Il est étonnant que les distributeurs n’aient pas plus de liberté quant à leurs stocks !

Jean-Pierre Velly : Malgré le fait qu’ils représentent plus de 80 % des ventes mondiales de la distribution et que leurs chiffres d’affaires dépassent ceux de leurs producteurs, les quatre plus grands distributeurs mondiaux n’arrivent pas à faire pression sur leurs fournisseurs. Etant livrés par ces derniers, ils ne disposent que d’une liberté d’action toute relative. Dans la pratique, toutefois, si les clients stratégiques sont livrés en priorité, tout est fait pour éviter les arrêts de production.

Comment se fait-il qu’une pénurie prenne de l’ampleur si rapidement ?

Jean-Pierre Velly : L’utilisation de nouveaux outils informatiques favorise l’apparition de pénuries. Quand le système informatique d’un client reçoit une mise à jour automatique de la part d’un fournisseur annonçant le passage d’un délai initial de 4 à 8 semaines, tous ses voyants virent au rouge et il passe commande.
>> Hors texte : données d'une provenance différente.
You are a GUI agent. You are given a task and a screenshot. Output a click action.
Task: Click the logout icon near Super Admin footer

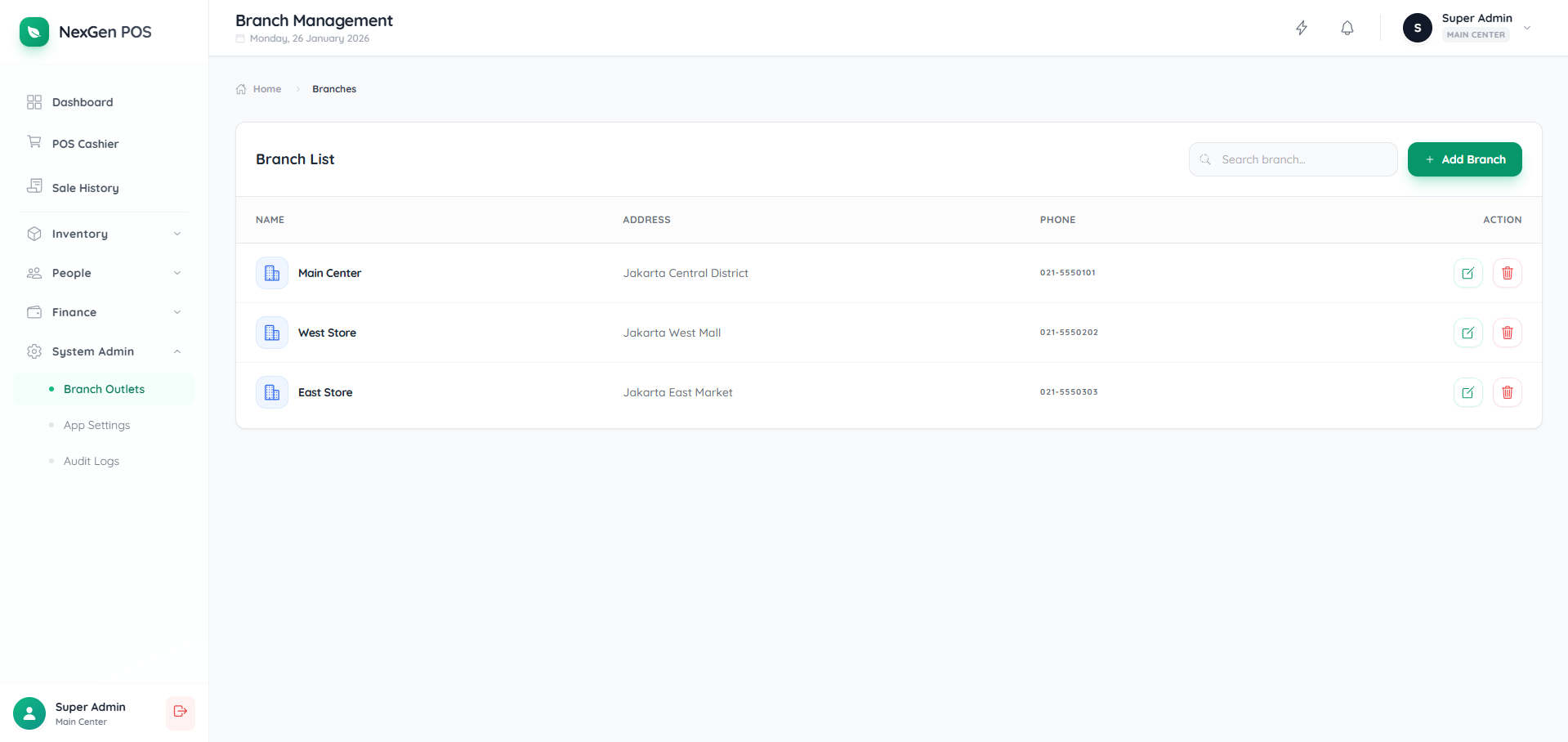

Tous les systèmes ayant reçu la même information passent commande. Alors que le besoin réel des clients est resté le même, un besoin virtuel a été créé. Pour peu qu’en même temps, sous la pression de sa hiérarchie, des financiers, des actionnaires…, le commercial de la société révise ses prévisions de ventes à la hausse, la conjugaison des deux phénomènes génère alors une demande virtuelle qui n’a plus rien à voir avec le besoin réel… Les fabricants de composants ne peuvent plus répondre à cette nouvelle demande et le marché passe en mode allocation. Et là, il n’y a plus de loi ! Le fournisseur oublie toutes les promesses qu’il a faites. Le client se met à passer des doubles commandes (on les estime à 20 %). C’est peut-être plus. En tout cas, c’est loin d’être négligeable.
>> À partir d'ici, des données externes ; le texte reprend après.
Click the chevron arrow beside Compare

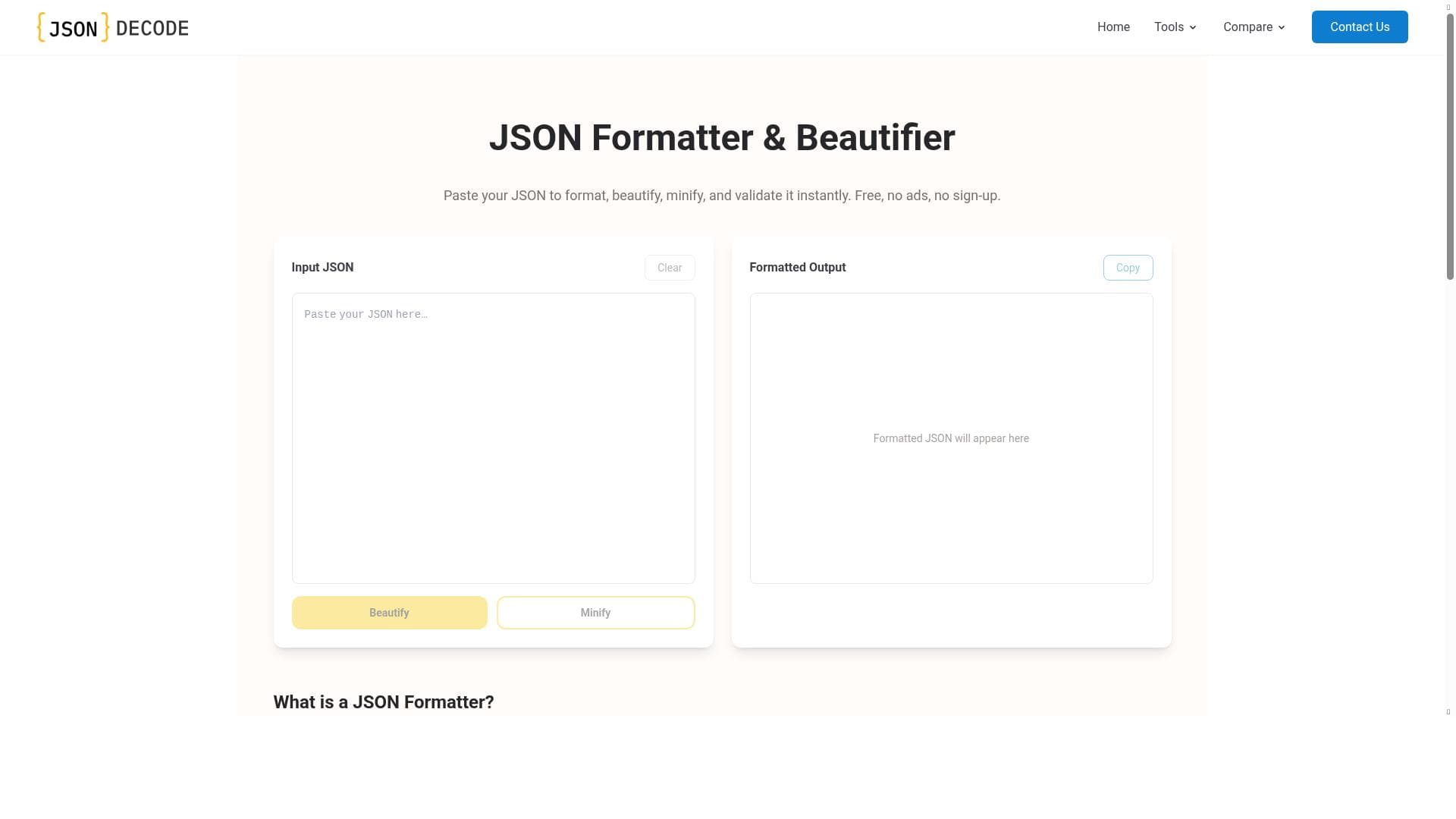(x=1282, y=28)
Toujours est-il qu’aujourd’hui, les industriels français se plaignent amèrement de cette pénurie.

Jean-Pierre Velly : L’exception française voisine parfois avec les mauvaises habitudes ! Ainsi, les entreprises françaises n’ont pas crû à la reprise et ont réagi tardivement aux signaux avant-coureurs de la pénurie… Dans l’Hexagone, trop de donneurs d’ouvrage jouent encore la carte de l’opportunisme avec leurs fournisseurs et leurs sous-traitants. Ils manquent de transparence, se montrent avares de prévisions − quand ils n’en livrent pas des fantaisistes –, passent des doubles commandes, etc. A l’heure où le « chasser en meute » se voudrait la nouvelle règle du jeu, les acteurs de la supply chain préfèrent trop souvent encore « se repasser la patate chaude ». Ce qui ne favorise ni le partage de risque ni l’engagement.